L’évolution des loyers a été affectée par la baisse de la demande, mais cette tendance était déjà effective bien avant octobre 2019. Ainsi, la moyenne des loyers des bureaux est passée de 260-275 dollars par m2 par an en 2018 à 225-250 dollars par m2 en 2019. Désormais, les loyers tournent autour de la barre des 200 dollars le m2 (payables par chèque bancaire).

« À mon avis, les loyers des bureaux vont baisser de 30 à 40 % par rapport à 2019 », prévoit Walid Moussa.

Par exemple, un bureau de 200 m2 avec une terrasse de 110 m2 est proposé aujourd’hui à 50 000 dollars annuellement.
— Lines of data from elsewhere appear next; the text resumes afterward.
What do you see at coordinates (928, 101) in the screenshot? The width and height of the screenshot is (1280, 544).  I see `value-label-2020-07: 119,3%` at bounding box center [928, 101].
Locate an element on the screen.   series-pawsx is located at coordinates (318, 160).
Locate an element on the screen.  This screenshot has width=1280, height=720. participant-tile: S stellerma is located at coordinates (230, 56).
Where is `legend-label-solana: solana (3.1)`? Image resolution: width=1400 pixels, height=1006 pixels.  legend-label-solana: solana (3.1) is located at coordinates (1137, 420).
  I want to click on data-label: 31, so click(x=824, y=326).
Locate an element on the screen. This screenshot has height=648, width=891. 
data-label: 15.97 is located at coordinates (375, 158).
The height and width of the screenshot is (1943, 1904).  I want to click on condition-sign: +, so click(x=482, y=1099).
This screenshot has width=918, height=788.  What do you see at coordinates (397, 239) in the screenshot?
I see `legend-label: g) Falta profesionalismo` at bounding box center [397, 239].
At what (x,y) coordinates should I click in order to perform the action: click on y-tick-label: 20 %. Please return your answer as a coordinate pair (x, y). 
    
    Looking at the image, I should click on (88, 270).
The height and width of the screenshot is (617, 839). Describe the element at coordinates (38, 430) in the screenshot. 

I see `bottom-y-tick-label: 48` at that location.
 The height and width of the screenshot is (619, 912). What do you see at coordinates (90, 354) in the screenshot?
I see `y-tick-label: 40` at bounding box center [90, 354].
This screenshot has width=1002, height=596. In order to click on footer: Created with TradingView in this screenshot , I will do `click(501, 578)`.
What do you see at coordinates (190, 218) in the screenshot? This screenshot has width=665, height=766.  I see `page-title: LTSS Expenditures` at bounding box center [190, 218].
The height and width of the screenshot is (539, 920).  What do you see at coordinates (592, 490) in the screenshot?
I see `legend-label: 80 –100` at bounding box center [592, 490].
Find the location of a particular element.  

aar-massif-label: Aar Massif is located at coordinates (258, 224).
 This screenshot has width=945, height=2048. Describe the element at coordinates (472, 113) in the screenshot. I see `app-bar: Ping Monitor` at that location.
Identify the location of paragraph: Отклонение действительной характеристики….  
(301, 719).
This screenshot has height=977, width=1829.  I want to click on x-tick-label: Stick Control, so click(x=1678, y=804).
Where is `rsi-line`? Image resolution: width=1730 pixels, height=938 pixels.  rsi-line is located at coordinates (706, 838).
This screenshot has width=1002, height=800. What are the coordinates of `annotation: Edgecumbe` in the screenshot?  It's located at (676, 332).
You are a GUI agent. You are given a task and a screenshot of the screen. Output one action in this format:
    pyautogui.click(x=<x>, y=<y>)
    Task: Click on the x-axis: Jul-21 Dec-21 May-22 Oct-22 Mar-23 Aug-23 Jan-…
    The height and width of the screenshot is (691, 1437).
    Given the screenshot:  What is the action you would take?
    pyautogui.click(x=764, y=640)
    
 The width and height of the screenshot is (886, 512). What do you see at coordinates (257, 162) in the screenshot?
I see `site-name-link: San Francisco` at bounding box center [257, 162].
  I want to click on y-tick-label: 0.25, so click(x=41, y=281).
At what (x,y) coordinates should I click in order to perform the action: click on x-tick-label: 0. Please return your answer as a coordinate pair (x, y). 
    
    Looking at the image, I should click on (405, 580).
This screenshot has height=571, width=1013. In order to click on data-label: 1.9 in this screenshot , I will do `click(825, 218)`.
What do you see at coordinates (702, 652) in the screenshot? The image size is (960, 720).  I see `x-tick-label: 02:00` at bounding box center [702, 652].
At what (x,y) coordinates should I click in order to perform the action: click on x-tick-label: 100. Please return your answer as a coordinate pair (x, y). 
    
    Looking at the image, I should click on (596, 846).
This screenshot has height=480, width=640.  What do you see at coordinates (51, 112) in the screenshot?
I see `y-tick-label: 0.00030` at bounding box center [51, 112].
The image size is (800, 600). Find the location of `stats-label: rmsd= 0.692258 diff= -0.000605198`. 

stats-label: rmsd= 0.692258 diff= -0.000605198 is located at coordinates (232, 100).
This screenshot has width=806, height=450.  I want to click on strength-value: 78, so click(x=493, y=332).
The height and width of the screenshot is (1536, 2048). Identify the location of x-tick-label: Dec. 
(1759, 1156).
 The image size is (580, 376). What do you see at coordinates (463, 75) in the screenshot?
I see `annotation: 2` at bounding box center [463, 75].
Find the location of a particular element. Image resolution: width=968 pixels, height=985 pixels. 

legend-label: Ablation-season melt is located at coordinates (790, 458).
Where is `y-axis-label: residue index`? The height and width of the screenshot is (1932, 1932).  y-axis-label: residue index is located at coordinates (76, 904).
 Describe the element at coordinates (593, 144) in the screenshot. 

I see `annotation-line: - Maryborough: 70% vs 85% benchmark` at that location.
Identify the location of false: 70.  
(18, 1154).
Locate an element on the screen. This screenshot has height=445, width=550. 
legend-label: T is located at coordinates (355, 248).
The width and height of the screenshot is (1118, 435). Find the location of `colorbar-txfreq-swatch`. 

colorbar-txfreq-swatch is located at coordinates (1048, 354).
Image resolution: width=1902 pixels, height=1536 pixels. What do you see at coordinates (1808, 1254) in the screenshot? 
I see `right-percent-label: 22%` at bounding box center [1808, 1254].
Après pondération, cela donnerait 211 dollars le m2 (chèque bancaire). Ce même bien était loué auparavant à 75 000 dollars par an.

« Afficher un loyer attractif est le seul moyen pour attirer des locataires potentiels, alors que certains veulent quitter le quartier », explique un propriétaire qui a perdu cinq locataires depuis 2019.

Pour les personnes pouvant payer en cash, les prix sont encore plus intéressants. Un bureau de 200 m2 est proposé à 1 000 dollars en liquide par mois, ce qui équivaut à 60 dollars par m2.

Les prix pour les loyers commerciaux sont également en pleine crise. « Je ne sais même plus quel loyer demander », confesse un propriétaire qui a requis l’anonymat. « La situation des loyers des boutiques est catastrophique. Qui va louer aujourd’hui un local ? À quel prix ? » déplore Walid Moussa.